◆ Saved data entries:
|---|

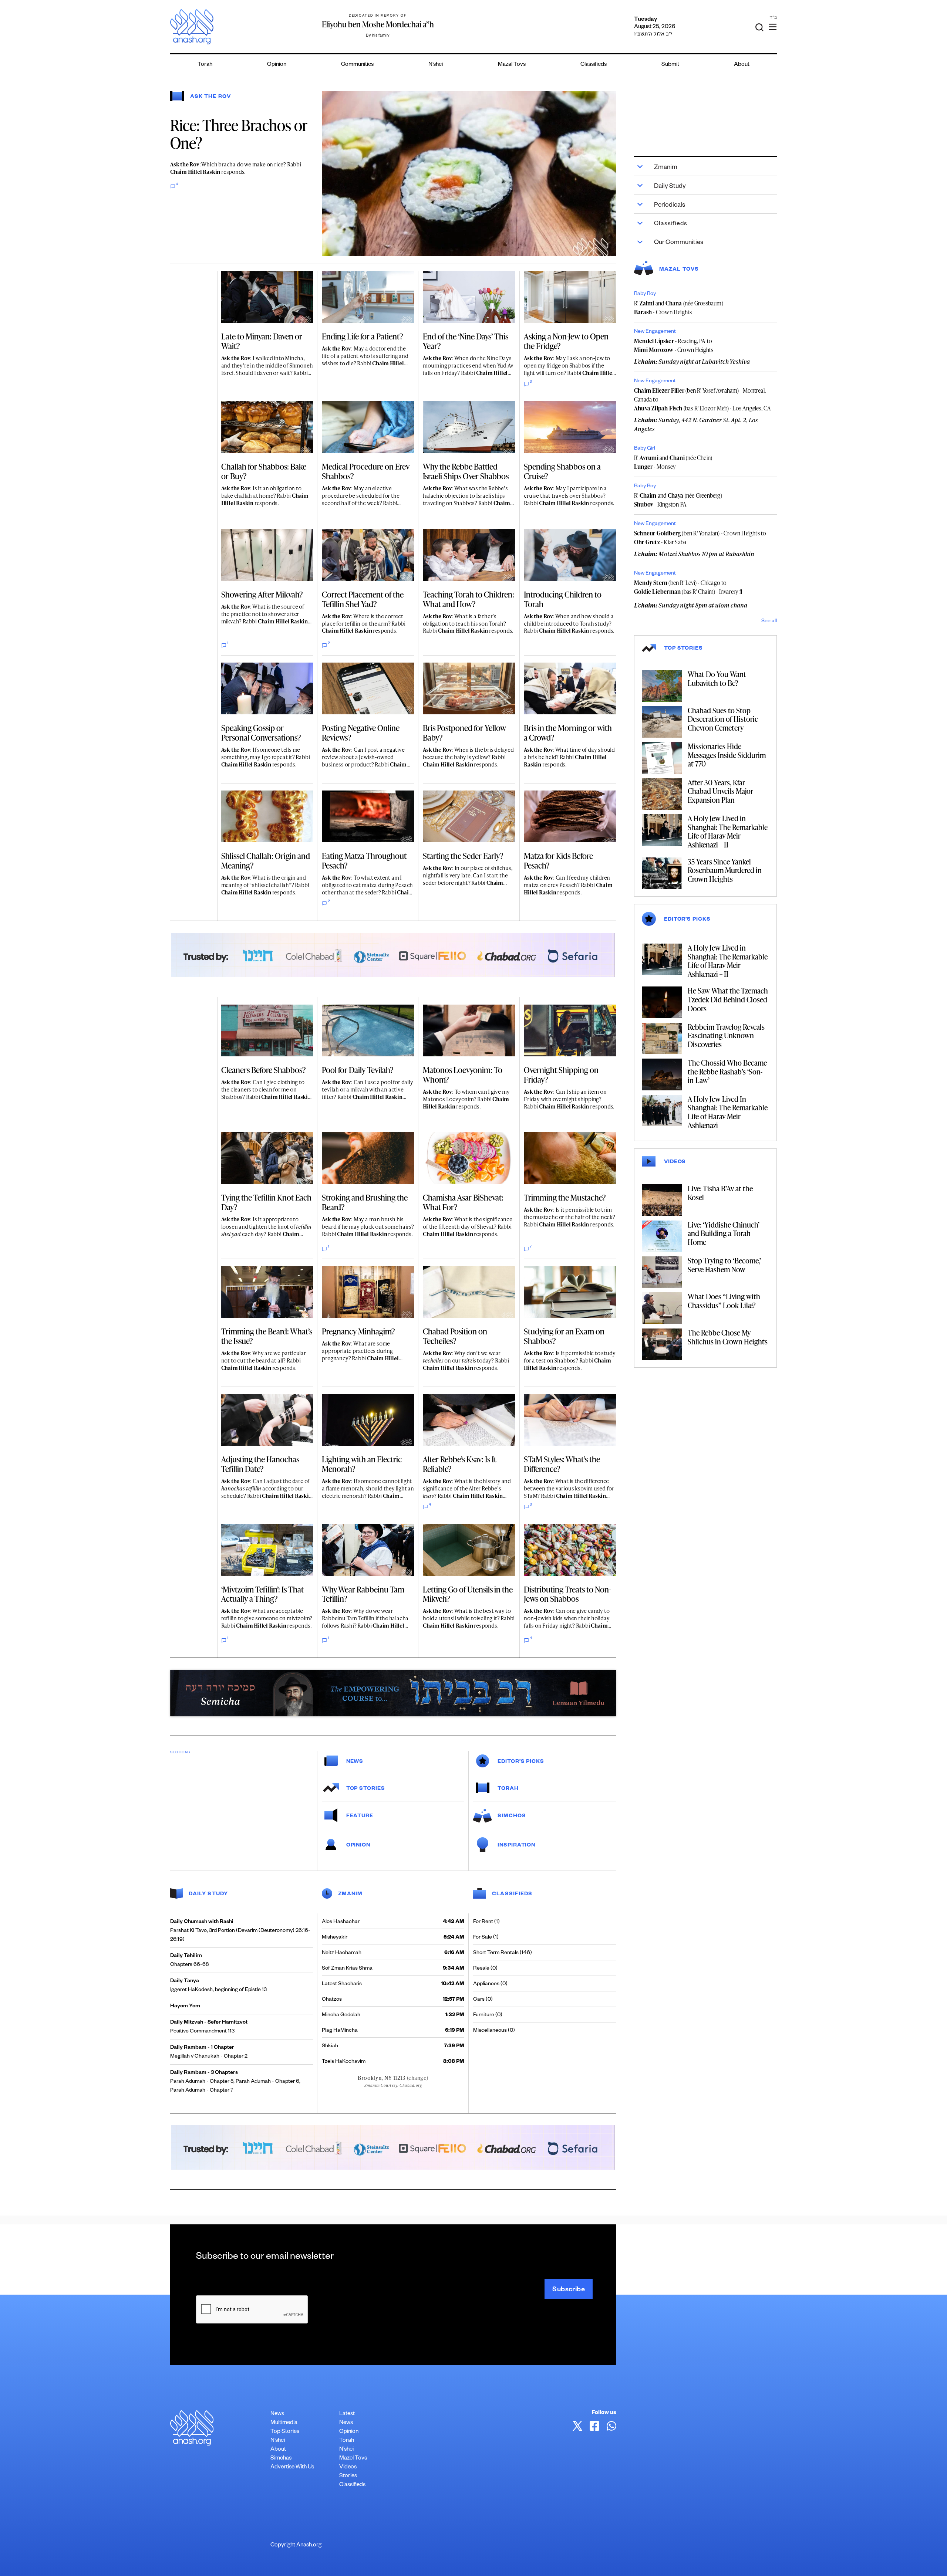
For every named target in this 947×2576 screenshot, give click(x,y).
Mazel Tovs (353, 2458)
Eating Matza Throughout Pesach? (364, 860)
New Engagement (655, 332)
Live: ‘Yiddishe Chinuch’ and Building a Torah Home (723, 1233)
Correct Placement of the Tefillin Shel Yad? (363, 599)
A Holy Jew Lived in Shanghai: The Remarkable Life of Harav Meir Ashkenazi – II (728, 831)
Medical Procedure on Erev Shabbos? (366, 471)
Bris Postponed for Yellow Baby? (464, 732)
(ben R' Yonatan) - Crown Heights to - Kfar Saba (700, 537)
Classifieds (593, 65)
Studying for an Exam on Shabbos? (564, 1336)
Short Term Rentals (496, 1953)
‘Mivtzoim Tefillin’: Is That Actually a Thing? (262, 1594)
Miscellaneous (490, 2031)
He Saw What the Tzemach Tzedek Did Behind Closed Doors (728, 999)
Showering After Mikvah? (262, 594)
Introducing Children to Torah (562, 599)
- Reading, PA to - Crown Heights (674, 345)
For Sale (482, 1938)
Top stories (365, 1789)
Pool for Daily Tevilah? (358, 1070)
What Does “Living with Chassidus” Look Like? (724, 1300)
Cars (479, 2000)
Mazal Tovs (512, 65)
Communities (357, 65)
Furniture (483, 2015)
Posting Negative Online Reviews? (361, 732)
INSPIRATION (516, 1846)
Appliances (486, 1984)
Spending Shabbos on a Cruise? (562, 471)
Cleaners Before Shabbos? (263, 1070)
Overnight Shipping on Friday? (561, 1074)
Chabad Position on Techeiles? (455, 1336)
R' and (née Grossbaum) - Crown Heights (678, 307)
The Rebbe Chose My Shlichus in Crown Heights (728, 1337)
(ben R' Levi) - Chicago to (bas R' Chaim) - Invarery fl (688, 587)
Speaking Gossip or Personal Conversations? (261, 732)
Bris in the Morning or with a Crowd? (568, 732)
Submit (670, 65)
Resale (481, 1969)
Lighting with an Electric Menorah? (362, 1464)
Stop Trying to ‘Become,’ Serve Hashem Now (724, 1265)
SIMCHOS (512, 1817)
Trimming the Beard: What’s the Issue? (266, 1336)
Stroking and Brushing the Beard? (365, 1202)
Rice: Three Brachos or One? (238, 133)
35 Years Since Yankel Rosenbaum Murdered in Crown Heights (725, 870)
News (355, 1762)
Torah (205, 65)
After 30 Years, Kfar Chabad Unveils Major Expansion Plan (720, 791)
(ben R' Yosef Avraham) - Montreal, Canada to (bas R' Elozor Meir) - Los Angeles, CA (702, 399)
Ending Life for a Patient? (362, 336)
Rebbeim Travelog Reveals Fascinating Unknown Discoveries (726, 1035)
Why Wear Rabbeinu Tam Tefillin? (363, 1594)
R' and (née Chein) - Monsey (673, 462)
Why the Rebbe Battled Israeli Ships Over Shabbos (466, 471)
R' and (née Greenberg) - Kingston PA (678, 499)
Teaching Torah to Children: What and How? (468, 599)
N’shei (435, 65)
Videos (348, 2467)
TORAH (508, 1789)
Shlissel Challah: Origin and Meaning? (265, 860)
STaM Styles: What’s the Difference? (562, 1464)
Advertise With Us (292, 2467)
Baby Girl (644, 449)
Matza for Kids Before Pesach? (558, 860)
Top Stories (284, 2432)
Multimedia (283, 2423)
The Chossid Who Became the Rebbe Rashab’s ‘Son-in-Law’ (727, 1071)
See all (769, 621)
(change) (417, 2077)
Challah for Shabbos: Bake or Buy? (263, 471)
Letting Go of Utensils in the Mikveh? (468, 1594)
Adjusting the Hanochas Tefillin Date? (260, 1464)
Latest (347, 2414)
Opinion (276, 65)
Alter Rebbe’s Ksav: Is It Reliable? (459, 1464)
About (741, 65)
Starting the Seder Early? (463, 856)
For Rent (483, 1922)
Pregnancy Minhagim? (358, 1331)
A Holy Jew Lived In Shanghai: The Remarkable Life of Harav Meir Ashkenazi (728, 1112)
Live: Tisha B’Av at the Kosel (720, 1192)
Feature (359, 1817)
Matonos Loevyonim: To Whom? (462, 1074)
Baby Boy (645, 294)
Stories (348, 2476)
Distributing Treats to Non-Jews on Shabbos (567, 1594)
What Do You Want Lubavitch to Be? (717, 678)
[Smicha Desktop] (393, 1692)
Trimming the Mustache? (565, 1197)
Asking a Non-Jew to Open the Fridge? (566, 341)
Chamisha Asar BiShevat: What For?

|---|

◆ Aim of the exercise: Your task is to transcribe the line containing "Baby Boy (645, 294)" and every line after it, through the last line of the data, exactly as written and with nothing more.

◆ Exercise solution:
Baby Boy (645, 294)
Stories (348, 2476)
Distributing Treats to Non-Jews on Shabbos (567, 1594)
What Do You Want Lubavitch to Be? (717, 678)
[Smicha Desktop] (393, 1692)
Trimming the Mustache? (565, 1197)
Asking a Non-Jew to Open the Fridge? (566, 341)
Chamisha Asar BiShevat: What For?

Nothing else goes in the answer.